Leon Battista Alberti is credited with first articulating the idea that a painting is like a window. In Book One of his On Painting, he writes: “First of all about where I draw. I inscribe a quadrangle of right angles, as large as I wish, which is considered to be an open window through which I see what I want to paint.” The window is a key metaphor for Alberti’s broader advocacy of a naturalistic art based on the illusion of recessive space. His quadrangle, moreover, is the staging area for the systematized application of one-point perspective. The window, then, both emblematizes and makes possible the innovations and ideas of Renaissance art, serving as both its paradigm and method.
Though emblematic and oft-cited, Alberti’s talk of windows is actually brief. Let us, then, recast this metaphor back into the terms that Alberti favors throughout much of Book One, those of geometry.
“The plane,” writes Alberti, is that certain external part of a body which is known not by its depth but only by its length and breadth and by its quality.” Among those “qualities” that are “permanent” is the “outermost boundary” or “outline” of the plane: the plane is a bounded figure. This boundedness may pertain to measure—“The outline is said to be changed if the lines are more or less shortened”—or to what might be termed character or shape: “It is clear that as the movement of the outline is changed the plane changes both name and appearance so that it is now called a triangle, now a quadrangle and now a polygon.” The plane may further be distinguished by orientation: “I say that some planes are thrown back on the earth and lie like pavements or the floors of buildings,” while “some stand propped up on their sides like walls [. . .].”
At their simplest, windows are planes, as is the space beyond. To contemplate the view through a window is to look through one plane, out onto another. The outline of the first plane (the window) frames the second (the ground), determining a view. The window is “propped up”; the space beyond is “thrown back.” And it is, I think, these two features, the window’s boundedness and the juxtaposition of two perpendicular planes, the picture plane and the ground plane, which together create the sense of pleasure, of satisfaction that I experienced looking through the tent flap and through the second-story window last summer.

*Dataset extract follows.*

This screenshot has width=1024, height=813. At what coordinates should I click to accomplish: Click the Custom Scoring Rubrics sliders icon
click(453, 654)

Before concluding, I’d like to consider two more windows. Section One of The High Line Park opened in June 2009, Section Two in 2011. Among the park’s outstanding features are a pair of sort of small open-air theaters comprised of terrace-like rows of benches that slope slightly downward, each set of benches facing a rectangular frame of cinema-like proportions. The park map identifies the larger of these two windows as the “Tenth Avenue Square” while the smaller is the “26th Street Viewing Spur.” At any time during the park’s open hours, you can find a handful to dozens of viewers sitting and lounging, looking out on the passersby, buildings, and the receding, one-way traffic below.

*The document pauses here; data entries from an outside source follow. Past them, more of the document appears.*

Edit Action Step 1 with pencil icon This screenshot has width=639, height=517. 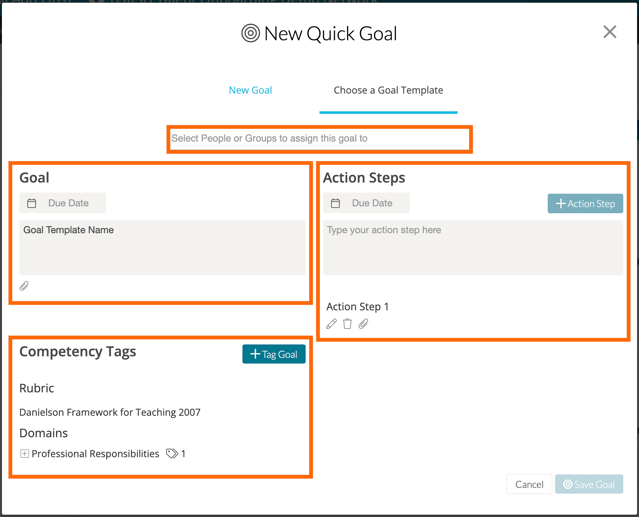click(x=332, y=324)
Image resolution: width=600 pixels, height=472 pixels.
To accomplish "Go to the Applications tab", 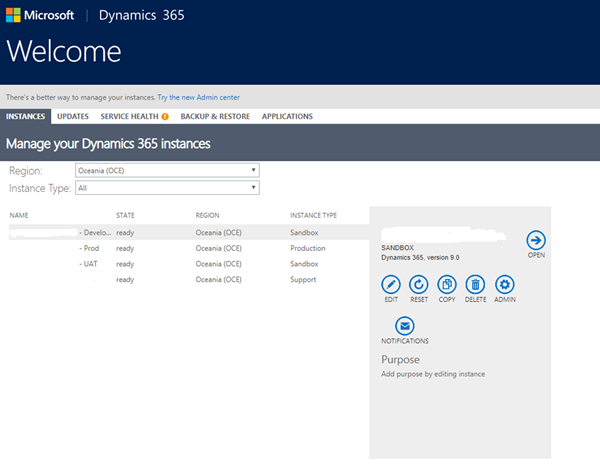I will 287,117.
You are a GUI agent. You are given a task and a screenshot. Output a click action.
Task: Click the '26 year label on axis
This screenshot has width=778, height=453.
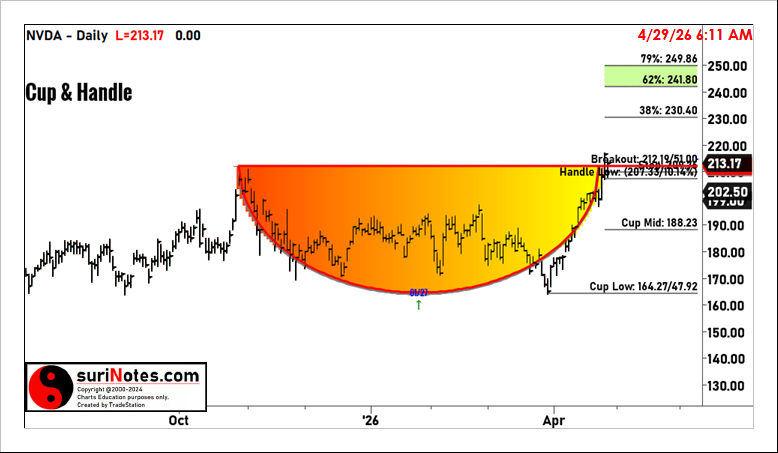(369, 420)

Like the joke about the fish that are oblivious of water, people, I think, are rarely aware of surrounding space as such. Should one stop to reflect on the experience of space, it must seem amorphous, complex, largely undefined—or, if it is at all, vaguely spheroid, with the viewer at the imagined center and “space” radiating outward. Alberti’s conception of perspectival space is, in the end, schematic; although convincing, its fixity and clarity are unrealistic. Looking through the High Line windows—or any window or window-like opening, for that matter—one has the rare, satisfying, experience of space as it ought to work according to the logic of the fixed one-point perspective described by Alberti. Space is outlined for the viewer, contained within a coherent boundary; at the same time, depth becomes clear. This is most obvious at the window’s edges. Objects that straddle or pass into that frame seem to jump, to skip slightly, as the transparent picture plane suddenly snaps into place over top of them, forcing them back, away from the viewer, deeper into space.
For Alberti, of course, the window is a metaphor, useful for conceiving of the picture plane and for describing the illusionistic representation of a ground plane within. This idea, perhaps overly familiar, has limited appeal for me. But the more immediate, more mundane experience of looking through a literal window remains fresh.